US Ohio governor warns against seeing COVID-19 tests as unreliable
Xinhua | Updated: 2020-08-10 10:06
WASHINGTON - Governor Mike DeWine of US midwestern state of Ohio on Sunday warned Americans against seeing coronavirus tests as unreliable after he received a false positive result ahead of President Donald Trump's visit to the key swing state.
"I think what people should not take away from my experience (is) that testing is not reliable or doesn't work," DeWine told CNN.
DeWine took a rapid point-of-care antigen test for COVID-19 on Thursday morning in Cleveland as part of the White House protocol for anyone scheduled to come in contact with the president.
After testing positive, DeWine was immediately driven back to the state's capital city Columbus, where the governor, his wife and four members of his staff took another test, a polymerase chain reaction test, at Ohio State University Wexner Medical Center.

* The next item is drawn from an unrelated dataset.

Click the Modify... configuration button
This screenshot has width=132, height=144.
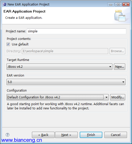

The result was checked twice, both negative. The governor and his wife took the fourth test and again announced negative results on Saturday.
DeWine said on Sunday that the antigen test he initially took and yielded positive result is "fairly new" and "should be looked at as a screening test" and that the PCR test, which he said over 1.3 million Ohioans have taken, "is very, very, very reliable."
The PCR test is the most commonly used test in the country and is considered the gold standard by medical professionals, according to a report by media company Politico.